Pattern 3: RAG Poison Pill
What if our RAG app for enterprise document searching stops responding with valid English because an employee uploaded a bad PDF with corrupt characters?
We absolutely need visibility in a situation like this where exceptions aren’t even being thrown. And since these kinds of systems go across network boundaries, we need distributed traces.
If we populate business logic we can instantly filter queries down to a specific customer (WHERE app.customer_id == "john_doe_user")
When you open the parent trace for that user, you can follow the full path of the broken chat:
▼ [HTTP POST /api/chat] ── (Parent Span: Your user_id here)
├── [rag.embedding.generation] ── (Everything looks normal)
▼ [db.vector.search] ── (What is this?)
│ └── Attribute: custom.source_file = "doc_manual_v4_corrupted.pdf"
│ └── Attribute: db.vector.retrieved_text = "ÿØÿàJFIF"
└── [gen_ai.chat] ── (The LLM call that took garbage and spat out gibberish)
When an employee uploaded the doc_manual_v4_corrupted.pdf, an ingestion pipeline choked and sent the slop anyways. Because we were thoughtful enough to include the source file as vector metadata, we could easily trace the retrieved text back to the source file.
Moving from Monitoring to Observability
Observability isn’t some luxury we can add later once our systems have scaled.

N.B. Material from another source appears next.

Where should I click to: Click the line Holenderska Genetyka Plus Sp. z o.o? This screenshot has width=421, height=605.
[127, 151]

At a certain point, it becomes harder to circle back and come up with business context. It is always disruptive to engineering velocity and will be an uphill battle getting teams to cooperate. I know, I’ve been there.
GenAI introduces some of the most volatile, expensive, and often chaotic resources into our infrastructure. Dashboards with metrics green across the board aren’t going to help us know if our system is functioning as intended. When GenAI systems malfunction, they can be silent but catastrophic.
We must enrich our unified structured logs and traces with domain-specific business context. We don’t want our users to become our QA team, much less the victims of bad AI.
Despite how scary that sounds, there is some good news. Implementing OTEL in an AI stack isn’t an insane task. It is actually easier than it has ever been before with zero-code auto-instrumentations.
While there can be initial friction setting up telemetry, ongoing developer velocity almost drops to 0. It becomes part of the SDLC rather than an afterthought.
I’ve helped many teams transition from monitoring to unified observability throughout my career. It is a critical step from graduating from an ad-hoc, brittle setups to a well oiled machine that support a large scale customer base.
If we don’t invest in our ability to explore our unknown unknowns, we are just driving blind.